The Westminster Shorter Catechism begins with this question: What is the chief end of man? The Answer: To glorify God and enjoy Him forever. That is why we were created. To glorify God and find our deepest joy in Him. All lesser joys are not an end in themselves, they are just signposts that point us to the fountainhead of all Joy, God Himself.


So what can we do about a stony heart? We can cry out to God, repent, and turn to His tender mercies. The Great Physician is willing and able to give us a tender heart of flesh if we acknowledge that we are sick and in desperate need.
Purge me with hyssop, and I shall be clean; wash me, and I shall be whiter than snow. Let me hear joy and gladness; let the bones that you have broken rejoice.

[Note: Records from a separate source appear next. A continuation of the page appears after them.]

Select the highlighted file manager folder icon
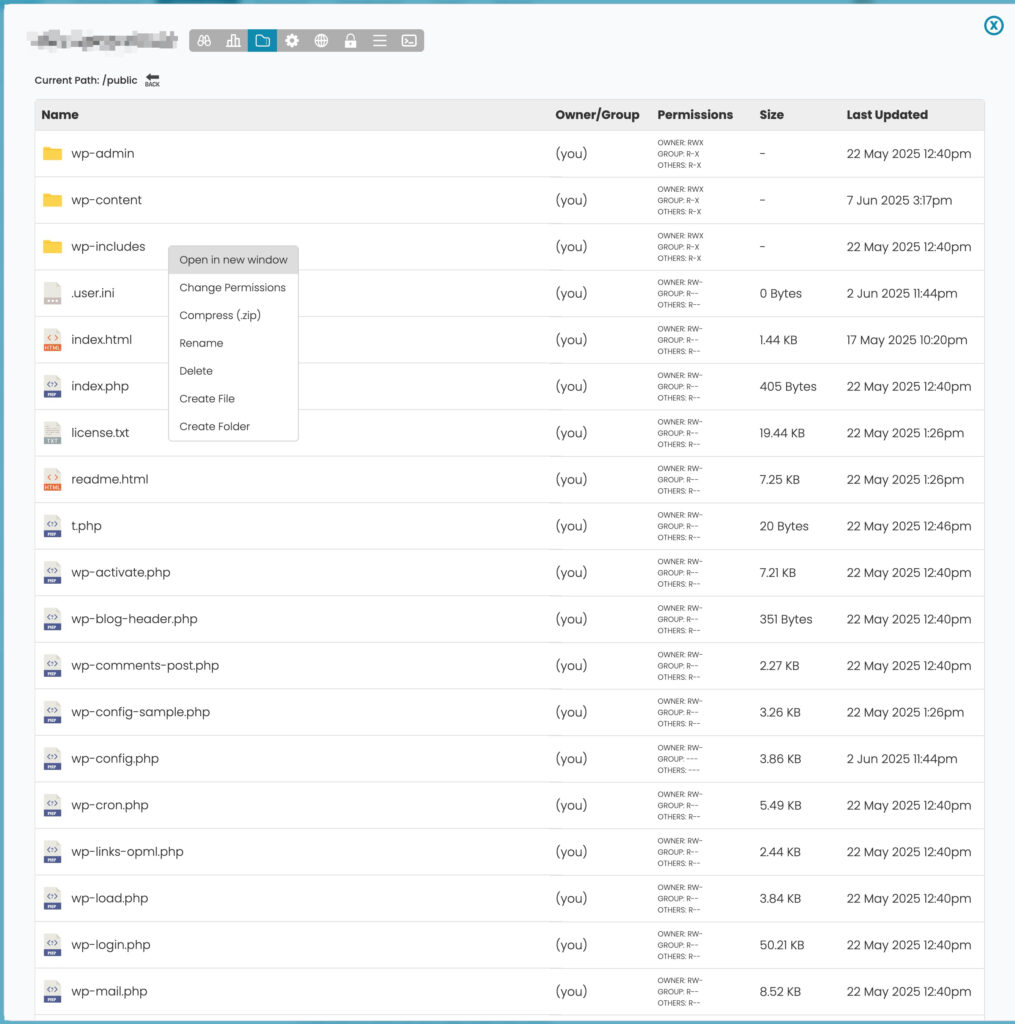1015x1024 pixels. pos(263,40)
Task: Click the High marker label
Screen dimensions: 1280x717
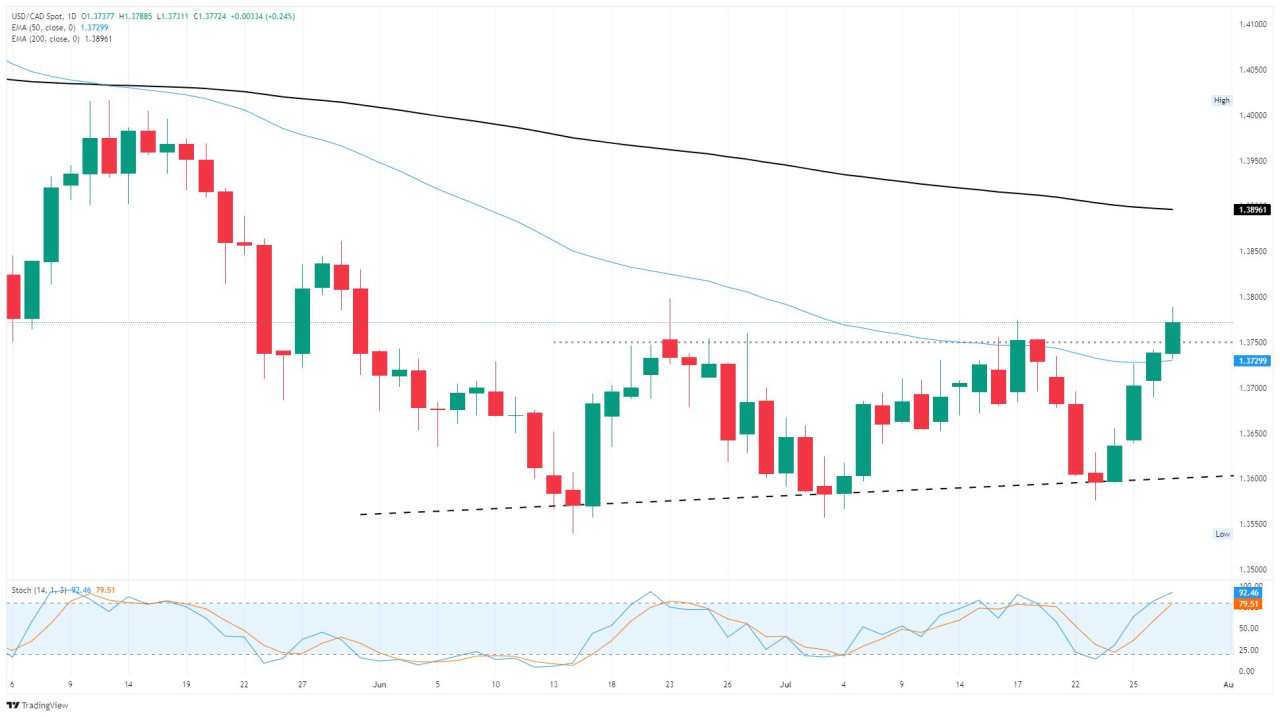Action: 1222,100
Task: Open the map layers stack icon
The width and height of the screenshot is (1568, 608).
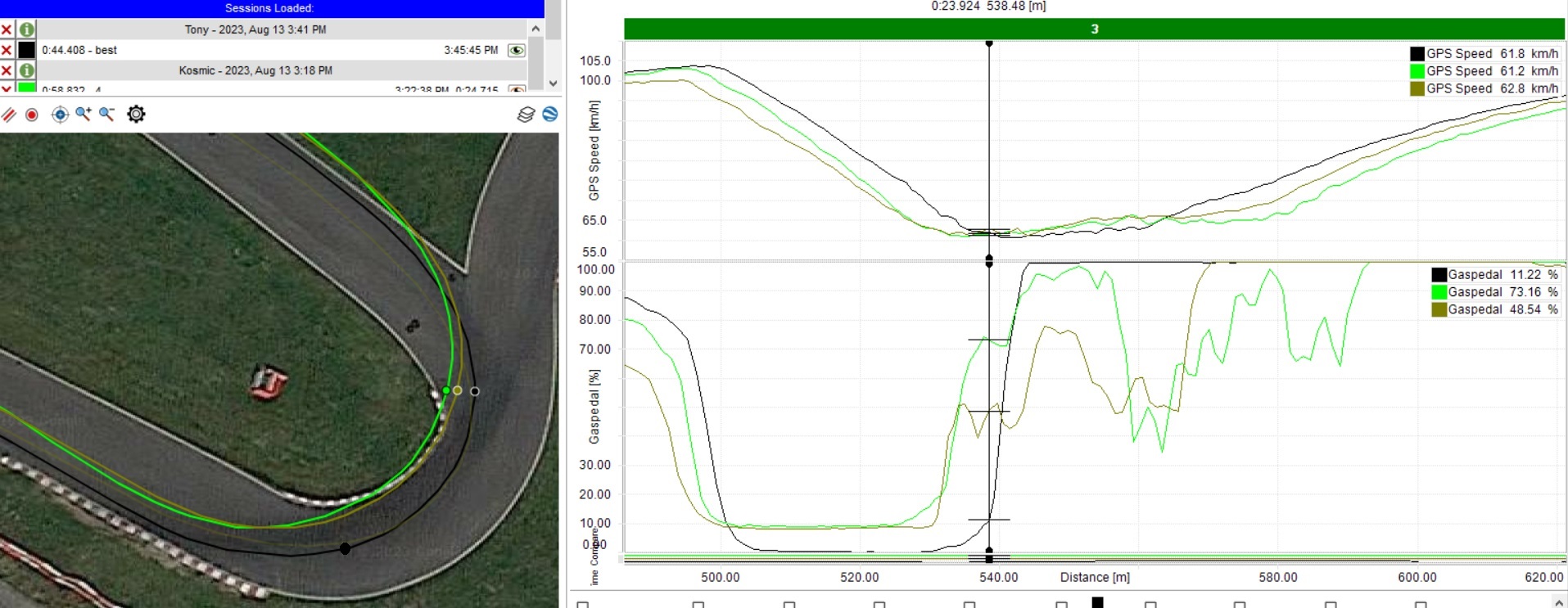Action: coord(526,115)
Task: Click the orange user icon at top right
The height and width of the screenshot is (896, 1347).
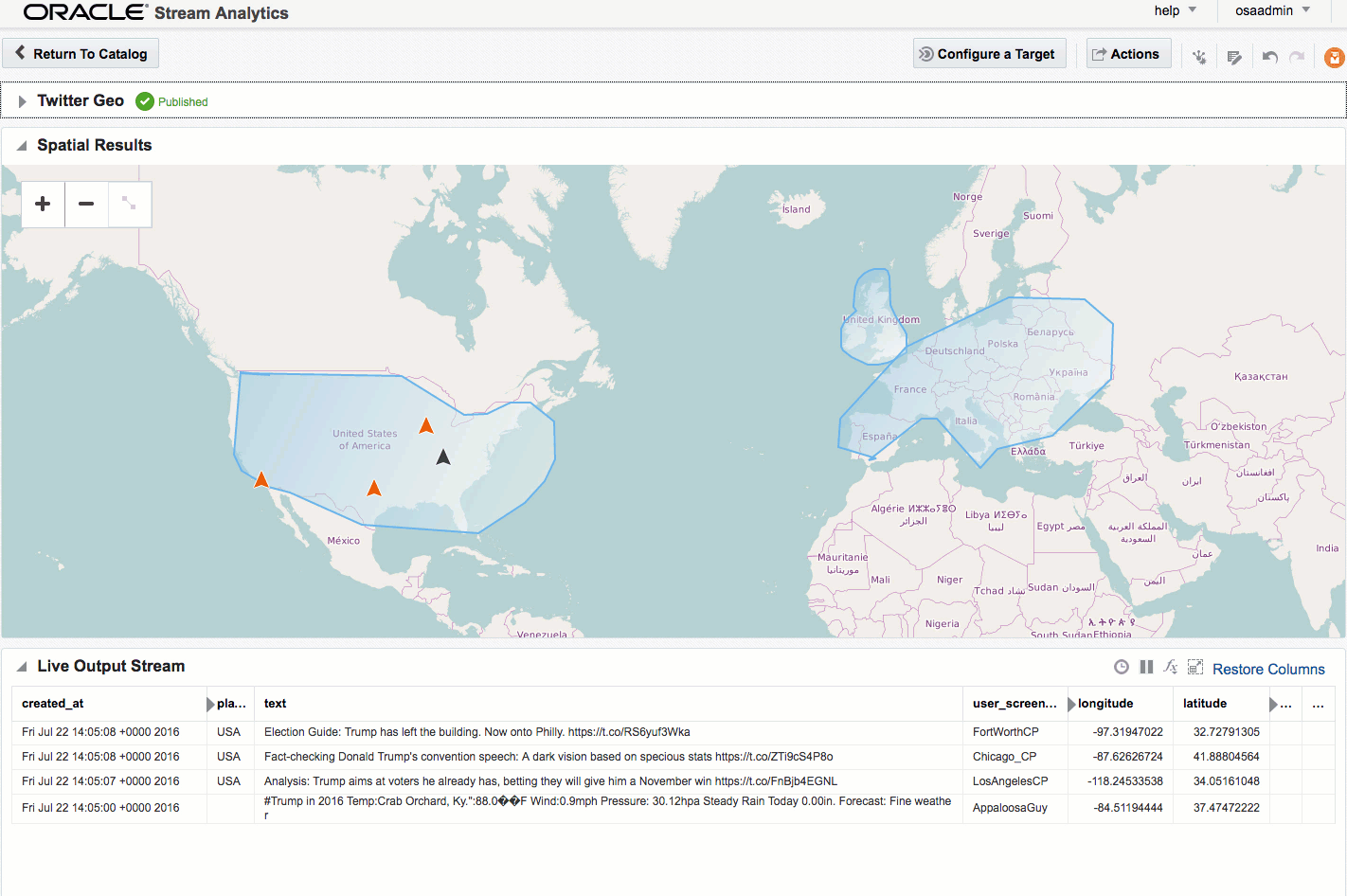Action: click(1334, 58)
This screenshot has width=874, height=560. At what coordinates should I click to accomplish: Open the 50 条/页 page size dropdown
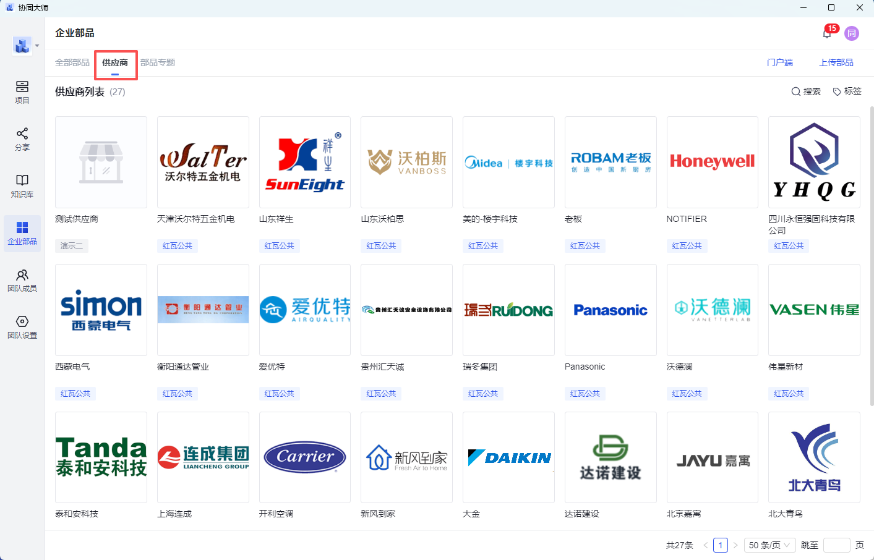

Hide your face from my sins, and blot out all my iniquities. Create in me a clean heart, O God, and renew a right spirit within me. Cast me not away from your presence, and take not your Holy Spirit from me. Restore to me the joy of your salvation, and uphold me with a willing spirit. -- Psalms 51:7-12
And I will give them one heart, and a new spirit I will put within them. I will remove the heart of stone from their flesh and give them a heart of flesh, that they may walk in my statutes and keep my rules and obey them. And they shall be my people, and I will be their God. -- Ezekiel 11:19-20

(*h/t John Piper)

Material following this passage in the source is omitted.